Looking at current bullion prices there is not much difference between an ounce of pure gold and an ounce of pure platinum, which leads people to assume the prices of a finished jewelry piece would be approximately the same in either metal. However, there are a couple of factors that create a significant price differential between white gold and platinum.
First, platinum is normally used in jewelry in almost pure form. Most platinum jewelry is between 90 and 95 % pure. And the most common metal mixed with platinum is iridium which is itself a very expensive metal. Gold alloys used in jewelry are normally used in purities between 41% (10 karat) and 75% (18 karat). And the metals mixed with the gold to make these alloys such as nickel and silver are relatively inexpensive.
The second reason that platinum jewelry tends to be more expensive than white gold has to do with the high density of platinum. The same ring will weigh significantly more in platinum versus white gold. Therefore, more metal with a higher purity is used in making a platinum ring resulting in a compounding cost factor in the white gold platinum difference.
Either a white gold or platinum engagement ring will look white and lustrous when finished. However, there are differences in the properties of the metals that should be taken into consideration. As mentioned there is a difference in density and weight, sometimes referred to as “heft”. The density differential starts to shrink with 18K white gold vs platinum as that alloy contains more pure gold which increases its density and heft. Some people prefer the substantial feel of platinum and the knowledge that it is used in almost pure form.
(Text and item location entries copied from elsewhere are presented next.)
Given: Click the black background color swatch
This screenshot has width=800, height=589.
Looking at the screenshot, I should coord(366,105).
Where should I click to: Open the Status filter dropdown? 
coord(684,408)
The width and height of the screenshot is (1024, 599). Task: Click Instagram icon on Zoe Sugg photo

|18k White Gold "Lilly" Solitaire Engagement Ring
||Platinum "Infinity" Diamond Engagement Ring
White gold is an alloy of pure yellow gold and other metals that both whiten and harden it. Most gold alloys are actually harder than platinum and therefore more resistant to scratching and bending. However, because of its yellow gold content, white gold is not intrinsically white. It generally requires a coating of a platinum group metal called rhodium in order to achieve a bright white luster. The rhodium is applied to the polished white gold item through a process known as electro-plating. This is done in a liquid solution (sometimes referred to as “dipping”) where the gold item is immersed and electrical current is run through electrodes causing atoms of the rhodium in solution to bind to the surface of the gold creating very thin “skin” or coating. Depending on lifestyle and body chemistry the rhodium may wear off in spots revealing the yellowish metal beneath and creating a discolored look. Rhodium can be reapplied in this case by polishing and re-dipping. Platinum on the other hand is naturally white and does not require rhodium plating.
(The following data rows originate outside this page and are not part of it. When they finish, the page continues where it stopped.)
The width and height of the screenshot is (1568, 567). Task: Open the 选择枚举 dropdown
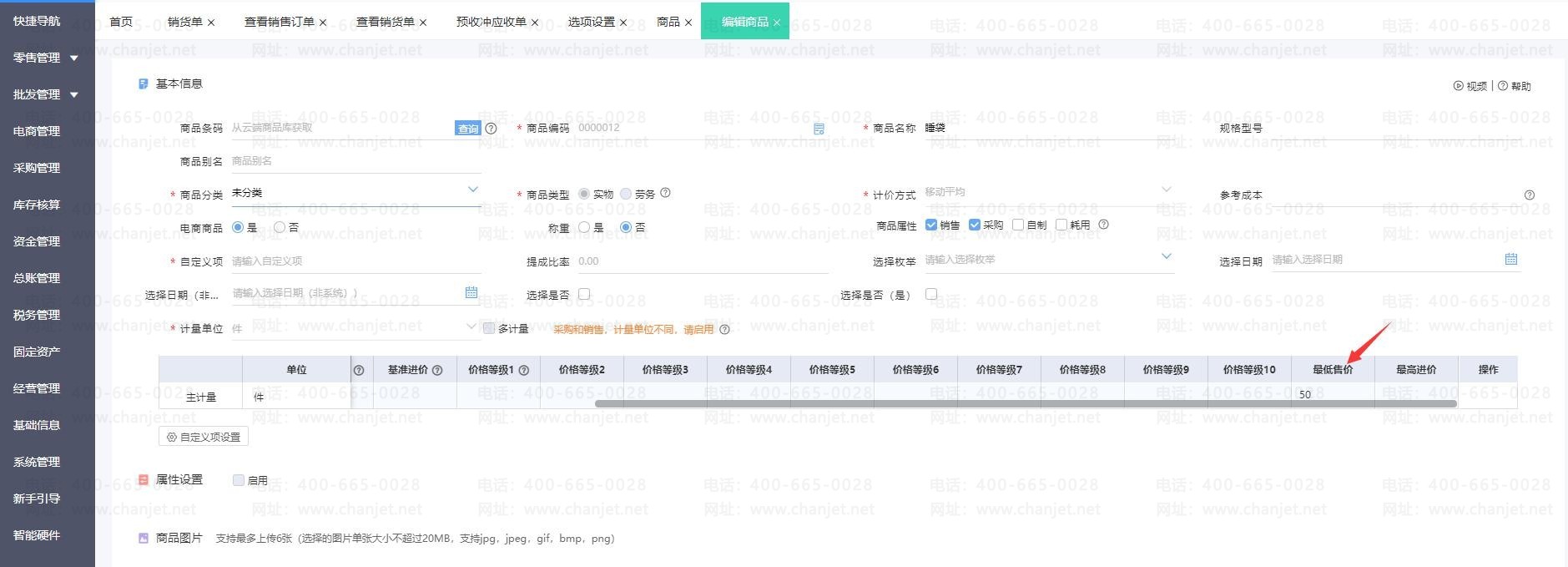1166,257
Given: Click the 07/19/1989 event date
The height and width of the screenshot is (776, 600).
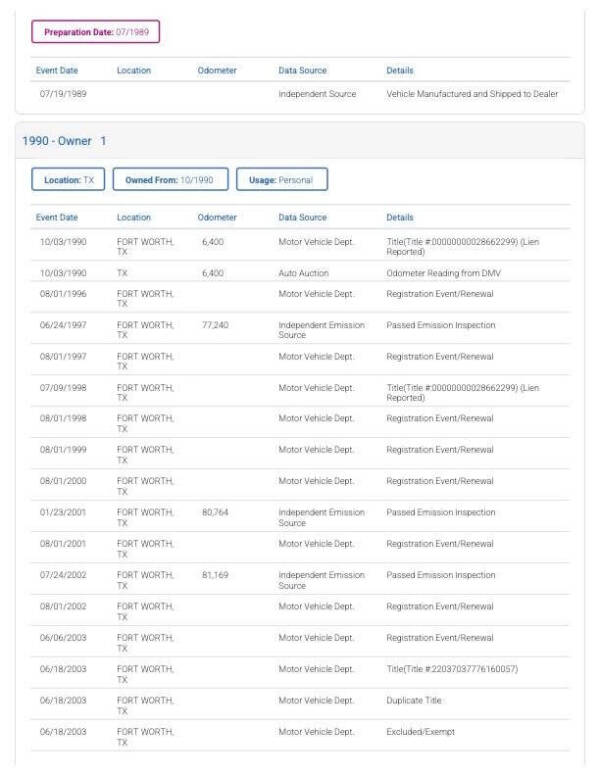Looking at the screenshot, I should pos(61,94).
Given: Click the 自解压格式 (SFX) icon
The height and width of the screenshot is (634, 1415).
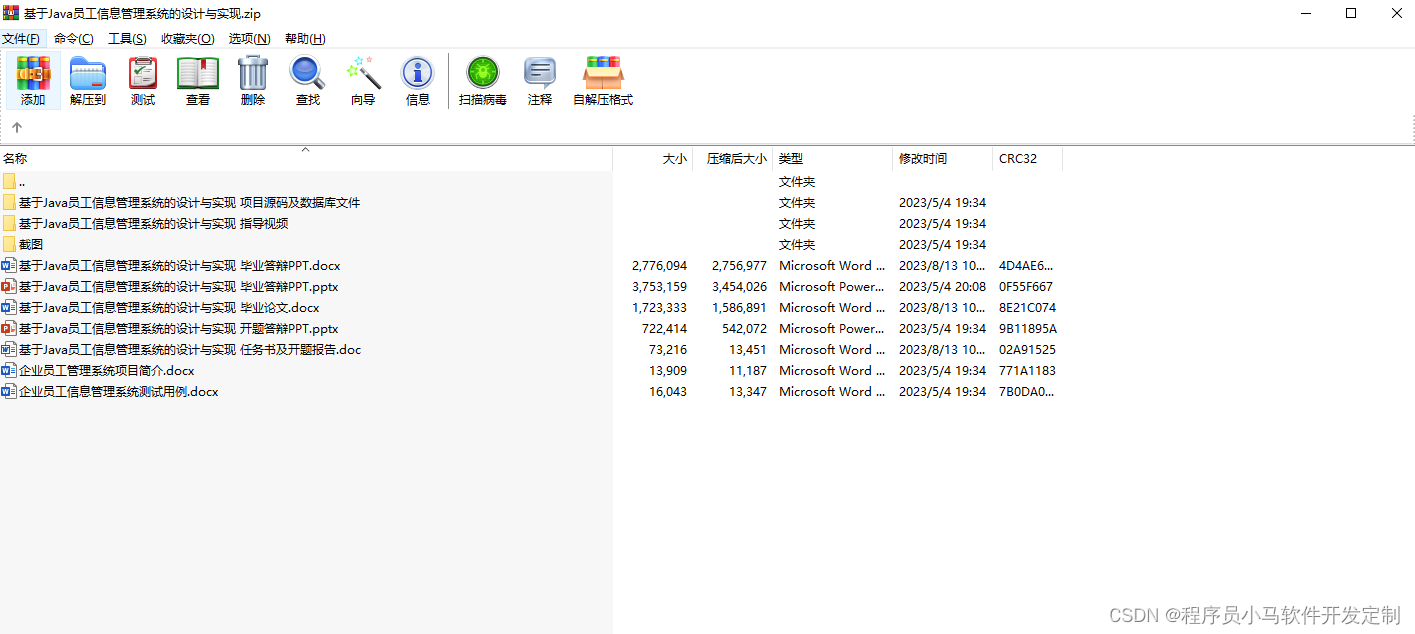Looking at the screenshot, I should pos(602,80).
Whether you choose white gold or platinum you will have a precious metal that is beautiful and durable. The decision is one based more on price and feel, with some consideration also given to lifestyle and maintenance issues. If the white gold vs platinum decision is based upon price alone it is clear that white gold is the way to go. But if purity and heft are important considerations in the decision, or freedom from the need for rhodium plating, then platinum may be the ticket.